Rather than simply working out his injured knee to get it back to full health, Anunoby and physical therapist Andy Barr worked on his entire body. That’s indicative of Barr’s approach in general.
“The type of rehab that I do, it’s not just focusing on the joint itself,” Barr told Sportsnet back in November. “It’s a holistic, whole body movement approach. It’s about looking at basketball as the frame of reference and referring to basketball as the point we return to. Building back to understanding the game, understanding the movements and the tasks that are involved in basketball. And understanding what the risk factors are for reoccurrence, and reassuring that we tick all the boxes through that process so he returns stronger than before.”
The program helped Anunoby get back on the floor just eight months after tearing his ACL, in time for the Raptors’ intra-squad scrimmage during training camp. The Raptors had him on a playing time limit during the early part of the preseason, but by the time the regular season rolled around, he was ready to go full-bore. He’s since surely made a whole bunch of the teams that passed on him and allowed him to fall into Toronto’s lap in the back half of the first round regret the decision to place so much weight on the severity of his injury. (Anunoby was considered a fringe top-10 prospect at the time of the injury.)
Anunoby’s counting numbers don’t jump off the stats page (6.2 points, 2.3 rebounds, 0.8 assists, and 0.9 steals per game), but the team has performed significantly better with him on the floor. Advanced numbers like Box Score Plus-Minus and Value Over Replacement Player peg him as a positive-value contributor (a rarity for a rookie, let alone a 20-year old coming off major knee surgery), while ESPN’s Real Plus-Minus points to him as the 10th-best small forward in the whole league so far this season.

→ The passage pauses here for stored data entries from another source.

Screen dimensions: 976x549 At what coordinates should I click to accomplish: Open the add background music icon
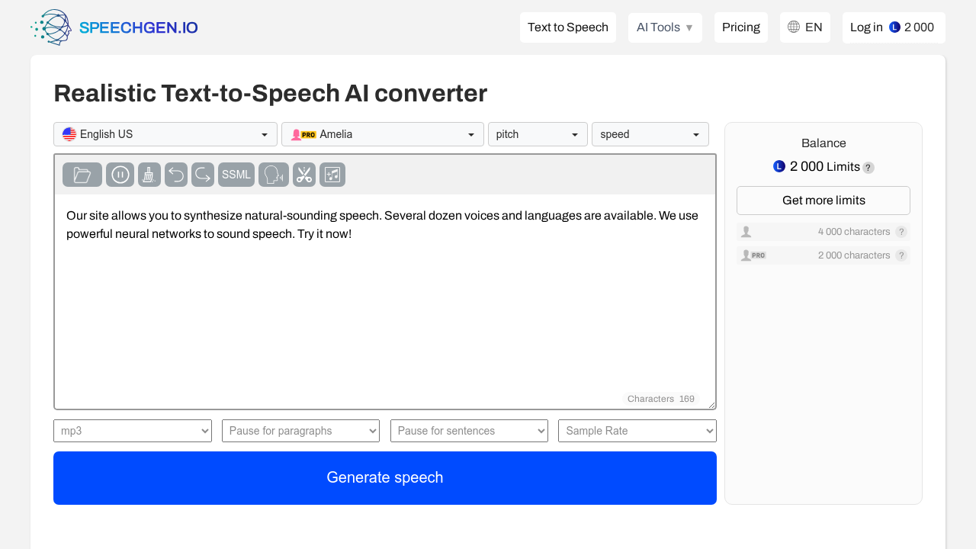point(332,175)
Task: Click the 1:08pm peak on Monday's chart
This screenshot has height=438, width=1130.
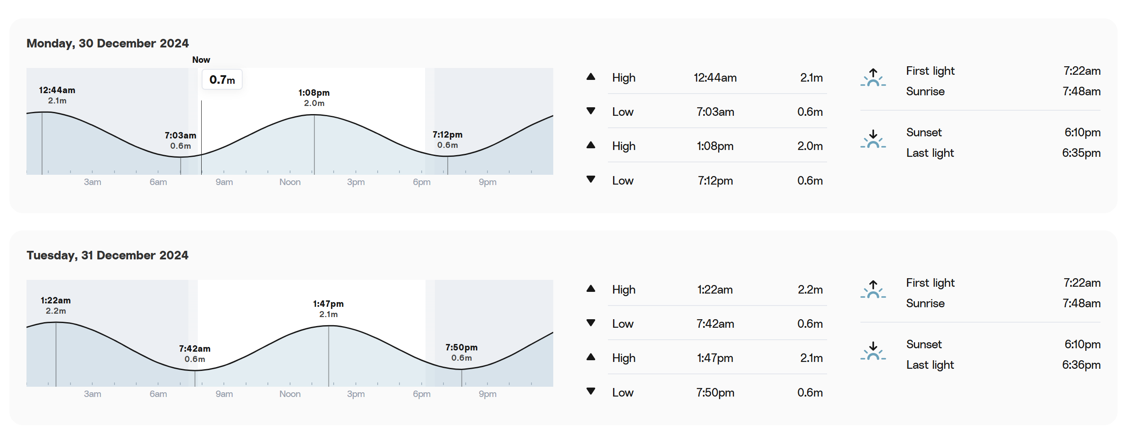Action: pos(314,115)
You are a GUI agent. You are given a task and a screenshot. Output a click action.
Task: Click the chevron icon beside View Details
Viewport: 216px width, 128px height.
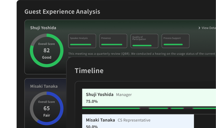coord(199,28)
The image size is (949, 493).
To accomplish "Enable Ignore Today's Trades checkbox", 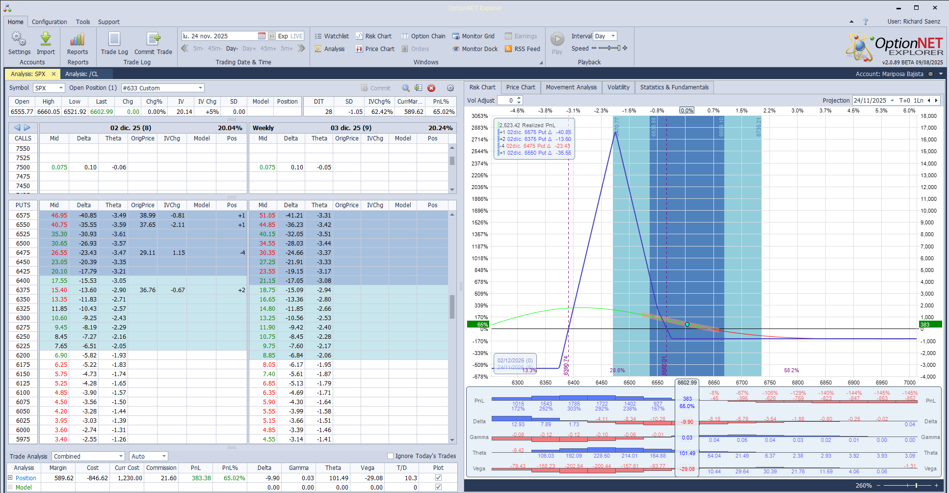I will [391, 456].
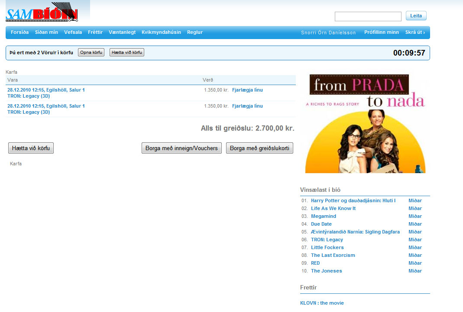Open the Forsíða menu item
The height and width of the screenshot is (312, 463).
click(x=19, y=32)
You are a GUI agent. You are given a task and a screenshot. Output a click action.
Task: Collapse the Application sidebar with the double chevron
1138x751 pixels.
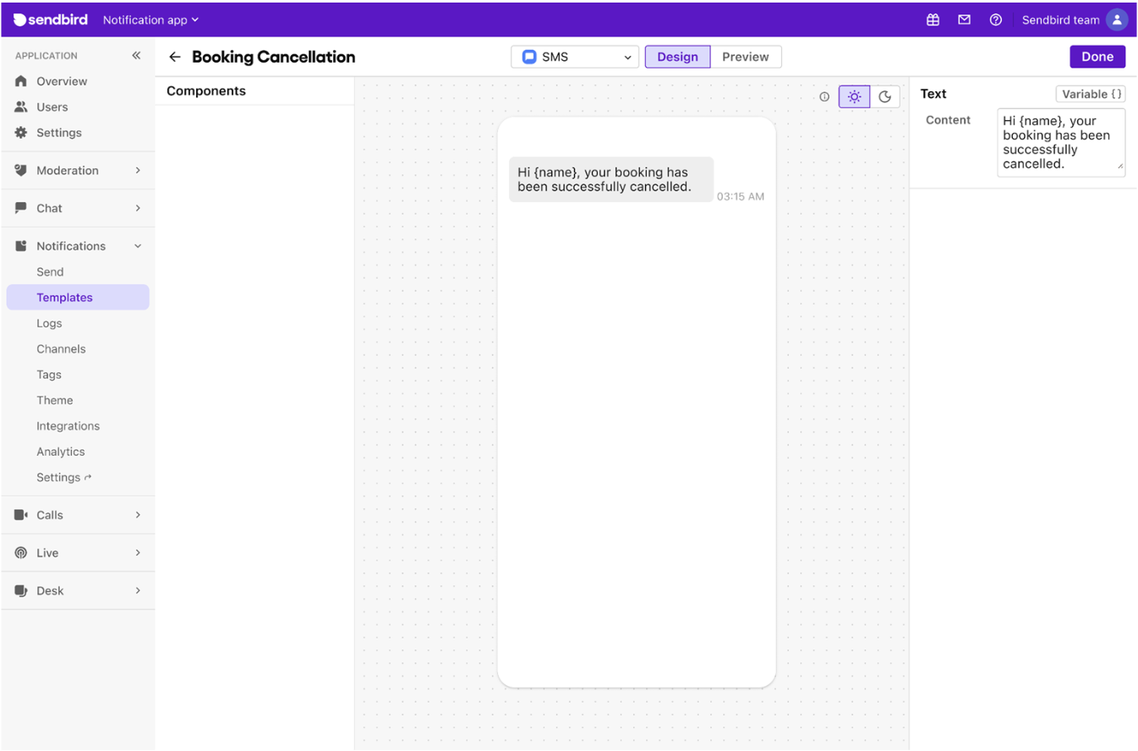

He’s shot far better than anyone could have reasonably expected (46 percent from the field and 39 percent from three, including 44 percent from the corners), but his biggest contributions have come on defense. It’s not uncommon to see Anunoby take the toughest defensive assignment among opposing wing players, sparing DeRozan the responsibility of carrying the team on both sides of the floor. And as Casey says, he’s not afraid of anybody.
“Since I was a kid I was always playing defense,” Anunoby says. “I just know I can compete.”
Rookies tend to almost uniformly struggle on defense, but Anunoby has adjusted to the speed and physicality of the highest level of basketball with relative ease. He credits the Raptors for putting him in position to succeed, but he also takes pride in the level of effort he gives on the floor and in the film room.
He studies clips of Kawhi Leonard, Andre Roberson, and Draymond Green, taking note of how each player works to make things as difficult as possible for the man they’re guarding — or the man they switch onto. The film gives him the knowledge base necessary to be in the right spot at the right time, “And then it’s just reacting.”
He’s better in one-on-one situations at this point than when he has to be part of a move-on-a-string sequence or navigate the complexities of when to help and when not to, but he’s certainly further ahead than he has any right to be this early in his career. The best wing defenders in the league — Leonard, Roberson, Paul George, Andre Iguodala, Trevor Ariza, Tony Allen, etc. — all came out of the box as high-level one-on-one defenders and took steps forward from there.
It’s too early to say Anunoby will definitively join that elite group one day, but if the first half of his first season is any indication, he’s well on his way. Considering where he was expected to be right now, that’s pretty damned impressive.